Claim of DiLascio v. Tilden Glen Head, Inc.

Peters, J.P

Claimant was the sole executive officer of an automobile repair business that maintained workers’ compensation insurance through the State Insurance Fund (hereinafter SIF). In 1994, claimant, in his capacity as the sole executive officer, elected to exclude himself from such coverage. Beginning in 2001, without expressly notifying SIF that he intended to now be covered by the workers’ compensation insurance policy, claimant began including his salary in the chargeable payroll statements he submitted to SIF that are used to calculate the yearly premiums. SIF began calculating a higher premium based upon a chargeable payroll that included claimant’s salary in 2004. A renewal policy covering the period from October 2005 to October 2006, however, was provided to the employer, which explicitly stated that claimant was not covered by the policy due to the election to have him excluded. In May 2006, during the time that this policy was active, claimant was injured while at work and he applied for workers’ compensation benefits.*

Following hearings, at which SIF contested coverage based upon claimant’s 1994 exclusion, a workers’ compensation law judge ruled that claimant suffered a work-related injury and determined that, by paying the higher premiums based upon the inclusion of his salary in the chargeable payroll, claimant reasonably believed that he was covered and SIF was estopped from denying coverage. On review, the Workers’ Compensation Board reversed, determining that estoppel did not apply as claimant had actual notice that he was not covered at the time of his injury. Claimant now appeals.

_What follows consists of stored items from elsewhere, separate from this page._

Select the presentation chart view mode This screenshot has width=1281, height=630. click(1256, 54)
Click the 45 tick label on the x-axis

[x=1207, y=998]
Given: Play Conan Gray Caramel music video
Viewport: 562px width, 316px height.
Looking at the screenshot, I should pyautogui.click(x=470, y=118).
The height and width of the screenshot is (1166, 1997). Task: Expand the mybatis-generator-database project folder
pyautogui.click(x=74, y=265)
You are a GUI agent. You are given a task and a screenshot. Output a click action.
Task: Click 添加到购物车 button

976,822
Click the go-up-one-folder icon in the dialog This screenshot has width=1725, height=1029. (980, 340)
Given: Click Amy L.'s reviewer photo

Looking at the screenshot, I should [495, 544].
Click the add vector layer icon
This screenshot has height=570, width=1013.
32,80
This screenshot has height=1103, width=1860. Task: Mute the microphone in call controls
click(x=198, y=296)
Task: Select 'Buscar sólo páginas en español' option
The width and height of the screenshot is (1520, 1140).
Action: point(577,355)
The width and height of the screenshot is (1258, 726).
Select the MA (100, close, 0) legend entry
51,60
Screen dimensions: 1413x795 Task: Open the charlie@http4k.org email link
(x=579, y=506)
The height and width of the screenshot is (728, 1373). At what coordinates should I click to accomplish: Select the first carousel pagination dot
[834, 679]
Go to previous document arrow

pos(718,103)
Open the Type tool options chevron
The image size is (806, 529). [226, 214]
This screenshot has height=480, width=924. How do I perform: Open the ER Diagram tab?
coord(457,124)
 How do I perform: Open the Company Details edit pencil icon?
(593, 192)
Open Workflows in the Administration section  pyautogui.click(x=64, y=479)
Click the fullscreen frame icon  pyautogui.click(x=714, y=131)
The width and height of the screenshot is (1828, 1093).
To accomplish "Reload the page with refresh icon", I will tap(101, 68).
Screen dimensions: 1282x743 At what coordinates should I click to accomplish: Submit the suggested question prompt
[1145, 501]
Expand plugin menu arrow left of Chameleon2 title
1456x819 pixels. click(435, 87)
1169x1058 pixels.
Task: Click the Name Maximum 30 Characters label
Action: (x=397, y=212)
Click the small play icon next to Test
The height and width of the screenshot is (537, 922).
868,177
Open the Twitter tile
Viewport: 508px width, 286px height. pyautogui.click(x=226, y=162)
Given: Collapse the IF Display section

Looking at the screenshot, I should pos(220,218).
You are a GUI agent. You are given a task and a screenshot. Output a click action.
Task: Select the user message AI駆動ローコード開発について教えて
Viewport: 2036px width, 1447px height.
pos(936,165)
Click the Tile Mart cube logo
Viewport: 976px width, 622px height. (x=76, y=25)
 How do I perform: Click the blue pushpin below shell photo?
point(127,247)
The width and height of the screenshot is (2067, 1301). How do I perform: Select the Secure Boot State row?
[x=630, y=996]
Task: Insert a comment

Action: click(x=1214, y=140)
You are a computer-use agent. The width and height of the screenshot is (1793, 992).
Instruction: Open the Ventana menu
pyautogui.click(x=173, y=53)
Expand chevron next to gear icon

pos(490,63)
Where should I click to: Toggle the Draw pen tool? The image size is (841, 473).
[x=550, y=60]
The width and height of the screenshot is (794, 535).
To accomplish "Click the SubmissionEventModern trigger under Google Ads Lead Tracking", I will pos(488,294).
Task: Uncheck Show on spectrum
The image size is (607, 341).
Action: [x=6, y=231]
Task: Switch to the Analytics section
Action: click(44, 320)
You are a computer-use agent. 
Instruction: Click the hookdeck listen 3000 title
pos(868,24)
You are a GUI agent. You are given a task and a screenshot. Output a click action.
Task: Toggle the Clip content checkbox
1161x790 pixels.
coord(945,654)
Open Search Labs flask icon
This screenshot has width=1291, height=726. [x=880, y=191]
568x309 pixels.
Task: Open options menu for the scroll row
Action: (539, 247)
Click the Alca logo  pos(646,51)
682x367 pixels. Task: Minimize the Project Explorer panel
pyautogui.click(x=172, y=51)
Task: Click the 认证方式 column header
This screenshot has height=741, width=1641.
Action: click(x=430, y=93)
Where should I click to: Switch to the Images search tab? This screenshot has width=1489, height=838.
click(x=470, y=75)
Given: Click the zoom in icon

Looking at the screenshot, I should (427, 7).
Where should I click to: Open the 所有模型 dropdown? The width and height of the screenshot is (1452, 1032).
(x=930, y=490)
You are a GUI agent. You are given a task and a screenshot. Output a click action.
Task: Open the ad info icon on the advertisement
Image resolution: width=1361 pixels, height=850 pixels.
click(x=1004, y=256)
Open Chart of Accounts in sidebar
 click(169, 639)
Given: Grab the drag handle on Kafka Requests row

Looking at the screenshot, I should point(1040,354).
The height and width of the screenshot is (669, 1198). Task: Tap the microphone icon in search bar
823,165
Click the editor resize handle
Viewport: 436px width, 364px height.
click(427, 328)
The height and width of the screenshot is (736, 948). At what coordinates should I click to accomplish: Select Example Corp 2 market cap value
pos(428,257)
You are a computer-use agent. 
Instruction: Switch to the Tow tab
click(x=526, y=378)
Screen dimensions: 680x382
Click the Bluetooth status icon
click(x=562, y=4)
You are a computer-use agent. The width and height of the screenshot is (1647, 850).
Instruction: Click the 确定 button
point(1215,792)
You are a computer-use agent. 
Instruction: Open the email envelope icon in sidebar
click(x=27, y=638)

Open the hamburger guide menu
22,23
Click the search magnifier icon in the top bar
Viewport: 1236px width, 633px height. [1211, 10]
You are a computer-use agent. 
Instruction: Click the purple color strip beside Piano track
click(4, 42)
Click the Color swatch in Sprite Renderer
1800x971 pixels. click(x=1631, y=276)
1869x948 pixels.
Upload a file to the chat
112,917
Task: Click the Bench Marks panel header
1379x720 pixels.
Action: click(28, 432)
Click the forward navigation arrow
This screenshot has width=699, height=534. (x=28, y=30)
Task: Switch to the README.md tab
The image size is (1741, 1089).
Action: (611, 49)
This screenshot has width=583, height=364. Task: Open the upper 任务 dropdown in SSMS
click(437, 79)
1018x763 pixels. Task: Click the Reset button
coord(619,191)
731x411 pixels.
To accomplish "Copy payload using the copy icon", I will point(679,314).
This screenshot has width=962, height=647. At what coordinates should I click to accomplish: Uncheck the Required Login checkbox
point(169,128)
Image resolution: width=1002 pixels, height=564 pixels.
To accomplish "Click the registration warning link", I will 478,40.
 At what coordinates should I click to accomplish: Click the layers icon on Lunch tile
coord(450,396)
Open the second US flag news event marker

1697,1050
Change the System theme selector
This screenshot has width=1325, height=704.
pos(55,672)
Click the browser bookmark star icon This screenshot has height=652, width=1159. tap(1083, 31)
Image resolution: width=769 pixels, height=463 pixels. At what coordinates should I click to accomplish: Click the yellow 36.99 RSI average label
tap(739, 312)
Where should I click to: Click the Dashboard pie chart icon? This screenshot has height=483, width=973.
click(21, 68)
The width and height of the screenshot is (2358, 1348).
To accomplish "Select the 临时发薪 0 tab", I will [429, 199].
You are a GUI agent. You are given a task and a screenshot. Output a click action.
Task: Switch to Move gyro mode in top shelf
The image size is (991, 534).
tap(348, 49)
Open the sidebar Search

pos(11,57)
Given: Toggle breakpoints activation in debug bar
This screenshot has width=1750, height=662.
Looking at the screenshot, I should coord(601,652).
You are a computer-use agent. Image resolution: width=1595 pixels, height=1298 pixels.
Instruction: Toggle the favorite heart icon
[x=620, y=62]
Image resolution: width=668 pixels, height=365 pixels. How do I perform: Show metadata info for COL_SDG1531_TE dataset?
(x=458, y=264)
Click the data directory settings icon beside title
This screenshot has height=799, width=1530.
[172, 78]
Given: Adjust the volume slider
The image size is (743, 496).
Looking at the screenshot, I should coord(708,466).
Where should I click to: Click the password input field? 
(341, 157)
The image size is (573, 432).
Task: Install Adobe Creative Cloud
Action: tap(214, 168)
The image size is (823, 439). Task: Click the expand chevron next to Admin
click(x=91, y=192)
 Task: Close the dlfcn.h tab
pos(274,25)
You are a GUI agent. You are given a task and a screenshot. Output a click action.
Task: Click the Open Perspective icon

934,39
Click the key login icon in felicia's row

We affirm. Initially, we note that whether estoppel applies is a *1172question of fact for the Board to resolve and its determination will be upheld if supported by substantial evidence (see Matter of Mangum v National Union Fire Ins. Co., 14 AD3d 968, 970 [2005]; Matter of Lachover v C&A Bldrs., 199 AD2d 658, 658 [1993]). “In order to impose an estoppel upon a party, three elements must be present: ‘(1) conduct which amounts to a false representation or concealment of material facts; (2) intention that such conduct will be acted upon by the other party; and (3) knowledge of the real facts’ ” (Matter of Hayden v S & W Meat & Poultry, 221 AD2d 823, 824-825 [1995], quoting Matter of Walls v Levin, 150 AD2d 873, 874 [1989]; accord Matter of Koc v Standard Boat Co., 301 AD2d 687, 687 [2003]). Moreover, the party asserting estoppel must show, with respect to himself or herself, a lack of knowledge of the real facts (see Matter of Walls v Levin, 150 AD2d at 874). Here, the record reveals that the policy that was active the year of claimant’s injury clearly and expressly excluded him from coverage. Accordingly, we conclude that the Board’s determination, that claimant had actual knowledge that he was not covered by the policy and, therefore, could not have reasonably relied on SIF’s acceptance of higher premiums in believing that he was covered (compare Matter of Fiorentino v Cannito, 4 AD2d 720, 721 [1957], lv denied 3 NY2d 706 [1957]), is supported by substantial evidence and its finding that SIF is not estopped from denying coverage will not be disturbed.

Rose, Malone Jr., Stein and McCarthy, JJ., concur. Ordered that the decision is affirmed, without costs.

SIF thereafter credited the employer’s account for the portion of the premiums applicable to the inclusion of claimant’s salary in the chargeable payroll paid'from 2004 to 2006.